Scientists Are Gene-Editing Flies to Fight Crop Damage

In 2008, a fruit fly known as the spotted-wing drosophila made its way from Southeast Asia to the continental US, likely hitching a ride on fruit shipments. First detected in California raspberry fields, the insect rapidly spread to other states.

Unlike the common fruit fly, which is attracted to rotting food, spotted-wing drosophila prefers ripening, healthy fruit. Using a serrated, tubelike organ, the females slice through fruit skin and deposit their eggs inside. When the eggs hatch, the emerging larvae destroy the crop. The invasive pests cause hundreds of millions of dollars in damage each year. To control them, growers rely on pesticides that kill insects indiscriminately, including both pests and helpful bugs. But scientists are working on new solutions that could one day replace—or at least limit—the need for spraying chemicals.

In greenhouses in Oregon last month, researchers with the US Department of Agriculture began testing one such approach: sterilized male flies. The gene-edited bugs, made by St. Louis–based biotech company Agragene, are meant to suppress wild fly populations. The idea is that if they were to be released into the environment, the sterilized males would mate with wild females, resulting in a fertility dead end. “We see this technology as being able to provide healthier fruit and vegetables without doing a lot of harm to the environment,” says Agragene CEO Bryan Witherbee.
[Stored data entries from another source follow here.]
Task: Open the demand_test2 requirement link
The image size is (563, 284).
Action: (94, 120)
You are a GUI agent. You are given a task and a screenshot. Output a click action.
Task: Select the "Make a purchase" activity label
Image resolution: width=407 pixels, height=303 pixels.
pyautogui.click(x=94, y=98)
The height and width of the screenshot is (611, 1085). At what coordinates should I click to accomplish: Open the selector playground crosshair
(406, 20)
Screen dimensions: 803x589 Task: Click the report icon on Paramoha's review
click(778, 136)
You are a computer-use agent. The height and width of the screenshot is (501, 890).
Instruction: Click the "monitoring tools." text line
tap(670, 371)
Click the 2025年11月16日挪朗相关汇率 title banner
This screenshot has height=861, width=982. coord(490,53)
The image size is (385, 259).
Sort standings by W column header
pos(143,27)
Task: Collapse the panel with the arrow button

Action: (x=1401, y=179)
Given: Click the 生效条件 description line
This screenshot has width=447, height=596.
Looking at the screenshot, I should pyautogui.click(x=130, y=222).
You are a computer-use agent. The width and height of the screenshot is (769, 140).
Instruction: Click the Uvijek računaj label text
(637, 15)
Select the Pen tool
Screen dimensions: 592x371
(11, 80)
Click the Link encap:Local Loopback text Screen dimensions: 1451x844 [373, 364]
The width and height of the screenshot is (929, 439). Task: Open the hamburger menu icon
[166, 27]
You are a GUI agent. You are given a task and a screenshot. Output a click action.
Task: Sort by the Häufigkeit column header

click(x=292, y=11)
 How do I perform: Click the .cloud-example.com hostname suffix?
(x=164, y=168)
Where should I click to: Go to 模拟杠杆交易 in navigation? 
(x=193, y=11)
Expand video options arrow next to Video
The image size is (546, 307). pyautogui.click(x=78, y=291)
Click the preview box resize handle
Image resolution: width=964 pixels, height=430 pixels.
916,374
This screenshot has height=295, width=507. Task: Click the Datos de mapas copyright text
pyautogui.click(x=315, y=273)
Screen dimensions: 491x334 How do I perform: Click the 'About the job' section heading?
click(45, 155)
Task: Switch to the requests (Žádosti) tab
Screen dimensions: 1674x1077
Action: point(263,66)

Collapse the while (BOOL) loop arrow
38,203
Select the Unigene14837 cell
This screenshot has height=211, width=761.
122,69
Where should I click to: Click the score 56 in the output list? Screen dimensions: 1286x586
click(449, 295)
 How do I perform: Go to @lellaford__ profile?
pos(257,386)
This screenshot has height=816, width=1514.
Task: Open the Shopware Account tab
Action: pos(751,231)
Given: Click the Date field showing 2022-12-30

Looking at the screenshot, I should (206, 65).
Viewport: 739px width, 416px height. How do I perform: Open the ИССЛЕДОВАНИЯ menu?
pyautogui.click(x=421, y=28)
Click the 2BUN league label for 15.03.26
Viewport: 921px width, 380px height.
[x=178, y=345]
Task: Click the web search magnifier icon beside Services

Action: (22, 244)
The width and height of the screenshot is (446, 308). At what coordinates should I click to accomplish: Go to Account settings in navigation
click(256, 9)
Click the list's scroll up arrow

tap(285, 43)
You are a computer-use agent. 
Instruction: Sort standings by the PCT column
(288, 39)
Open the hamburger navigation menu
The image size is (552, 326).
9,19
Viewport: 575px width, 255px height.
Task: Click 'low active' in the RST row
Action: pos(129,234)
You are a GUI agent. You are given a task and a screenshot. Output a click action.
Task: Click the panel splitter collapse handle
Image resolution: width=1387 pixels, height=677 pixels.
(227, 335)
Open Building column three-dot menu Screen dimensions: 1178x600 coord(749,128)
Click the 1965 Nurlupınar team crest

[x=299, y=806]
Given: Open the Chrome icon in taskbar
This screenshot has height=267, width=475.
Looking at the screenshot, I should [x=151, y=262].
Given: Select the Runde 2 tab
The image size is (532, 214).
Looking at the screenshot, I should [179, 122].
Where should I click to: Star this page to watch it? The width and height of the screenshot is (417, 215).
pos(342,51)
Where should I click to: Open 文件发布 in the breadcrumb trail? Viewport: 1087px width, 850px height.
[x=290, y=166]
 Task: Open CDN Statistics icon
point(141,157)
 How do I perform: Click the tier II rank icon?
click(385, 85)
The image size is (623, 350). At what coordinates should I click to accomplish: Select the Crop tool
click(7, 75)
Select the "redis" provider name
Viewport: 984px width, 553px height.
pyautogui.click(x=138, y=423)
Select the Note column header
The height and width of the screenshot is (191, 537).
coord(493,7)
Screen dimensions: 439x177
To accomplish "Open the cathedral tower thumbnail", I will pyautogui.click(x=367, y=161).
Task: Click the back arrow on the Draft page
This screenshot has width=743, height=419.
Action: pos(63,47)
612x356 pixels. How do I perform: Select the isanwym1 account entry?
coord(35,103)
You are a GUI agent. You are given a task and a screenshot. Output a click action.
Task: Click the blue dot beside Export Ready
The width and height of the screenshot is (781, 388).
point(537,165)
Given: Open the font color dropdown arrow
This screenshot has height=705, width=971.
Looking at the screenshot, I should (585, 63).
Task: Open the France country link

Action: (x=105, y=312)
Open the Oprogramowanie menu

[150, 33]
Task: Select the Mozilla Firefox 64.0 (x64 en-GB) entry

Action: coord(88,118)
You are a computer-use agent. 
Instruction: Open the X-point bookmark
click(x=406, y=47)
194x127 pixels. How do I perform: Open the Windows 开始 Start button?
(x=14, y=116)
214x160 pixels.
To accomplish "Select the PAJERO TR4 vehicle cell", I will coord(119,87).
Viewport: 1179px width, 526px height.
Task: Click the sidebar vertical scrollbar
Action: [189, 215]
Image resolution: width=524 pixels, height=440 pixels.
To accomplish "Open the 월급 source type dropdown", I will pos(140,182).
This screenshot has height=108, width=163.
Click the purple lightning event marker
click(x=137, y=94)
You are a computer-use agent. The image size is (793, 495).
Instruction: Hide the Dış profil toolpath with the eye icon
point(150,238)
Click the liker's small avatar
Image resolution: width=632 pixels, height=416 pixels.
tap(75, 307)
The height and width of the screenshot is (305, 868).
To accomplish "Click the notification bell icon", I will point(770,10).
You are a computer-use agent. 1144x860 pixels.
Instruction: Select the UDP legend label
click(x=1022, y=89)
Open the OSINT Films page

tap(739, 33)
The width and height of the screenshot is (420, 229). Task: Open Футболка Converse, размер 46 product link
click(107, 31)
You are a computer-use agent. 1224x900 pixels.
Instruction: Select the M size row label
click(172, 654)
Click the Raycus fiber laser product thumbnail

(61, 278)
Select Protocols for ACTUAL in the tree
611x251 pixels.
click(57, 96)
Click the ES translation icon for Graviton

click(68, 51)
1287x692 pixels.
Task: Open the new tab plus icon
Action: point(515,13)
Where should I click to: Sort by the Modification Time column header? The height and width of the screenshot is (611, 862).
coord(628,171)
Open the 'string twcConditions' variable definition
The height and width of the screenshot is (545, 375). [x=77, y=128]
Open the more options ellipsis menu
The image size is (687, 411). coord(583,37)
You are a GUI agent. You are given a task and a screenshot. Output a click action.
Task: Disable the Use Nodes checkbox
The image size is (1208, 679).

Scientists at the company used the DNA editing tool Crispr to knock out two essential genes in fly embryos—one involved in male reproduction and another with female development. As a result, only sterile males hatch while the females die. “You don’t want to release females into the population, because those are the ones that are doing the damage,” says Stephanie Gamez, director of research and development at Agragene.

But before the company can release any gene-edited insects into the open, it first has to test them in contained greenhouses. Working with government researchers, and with permission from the USDA, the company is testing how well the edited males can bring down the populations of unedited flies in greenhouse conditions and prevent damage to blueberries being grown there. The experiments will last two to three months.

The company is now applying to the agency to do field tests next year. Eventually, Agragene’s plan is to sell small cardboard boxes containing sterile male pupae—the stage right before flies turn into adults. At this phase, the pupae are cocooned and immobile, making them easy to transport to farms. (Witherbee says the company tried shipping live adult flies, but some insects died in the process.) Boxes would be placed in fields, and when the adult flies emerge, they’ll seek out females.

Witherbee thinks a ratio of four or five sterilized males to every wild one will be needed to quash a population, and the severity of a field’s infestation will determine how many insects to release. Since the males are sterile, no offspring are produced when they mate with females. Spotted-wing drosophila only live a few weeks, so once the first generation dies, repeated releases of edited males would be needed to keep populations down. Witherbee says the company will start with weekly releases in the greenhouse experiments, but in the field, multiple releases in a shorter period of time may be needed.